Memang, seperti yang kita tahu, video-video mesum Indonesia yang banyak beredar itu diperankan (dan dibuat) oleh anak-anak remaja—dari anak-anak SMA sampai mahasiswa—yang mengambil objek diri mereka sendiri. Artinya, perilaku aktivitas mesum yang diabadikan lewat kamera itu sebagian besar melibatkan aktivitas pacaran yang dilakukan muda-mudi.

Ini, menurut saya, tidak semata-mata menunjukkan distorsi moral anak-anak muda, tetapi juga menunjukkan bahwa kita (guru, orang tua, dan pihak-pihak yang bersangkutan) kurang menanamkan pelajaran dan arti penting tanggung jawab.

Video bugil itu kebanyakan dibuat dengan menggunakan kamera ponsel—sedang kamera ponsel baru populer beberapa tahun yang lalu. Artinya, perilaku mesum seperti itu bisa saja telah terjadi bertahun-tahun sebelumnya, hanya saja mulai terkuak setelah adanya ponsel yang memudahkan orang menggunakan kamera. Dengan ditunjang mudahnya akses internet, maka gelombang video porno pun semakin mudah mengalir kemana-mana.

__Tugas Anda__: Menurut cuplikan sumber, alat apa yang kebanyakan digunakan untuk membuat video-video tersebut?

__Cuplikan Data__:
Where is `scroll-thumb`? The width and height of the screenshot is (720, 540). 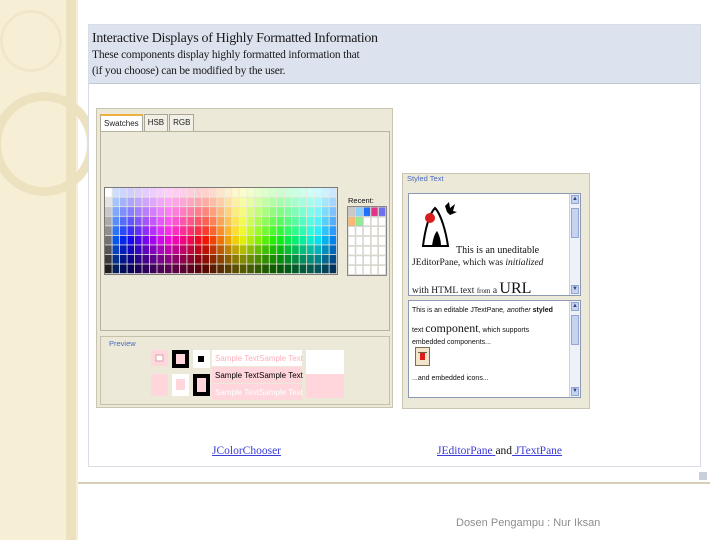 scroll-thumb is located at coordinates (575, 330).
--
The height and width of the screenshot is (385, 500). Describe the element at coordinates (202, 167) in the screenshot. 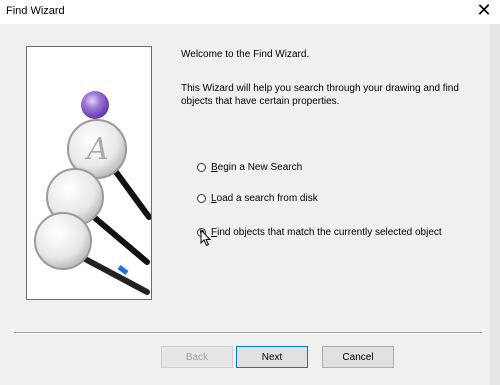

__Hasil Latihan__: Video-video itu kebanyakan dibuat dengan kamera ponsel.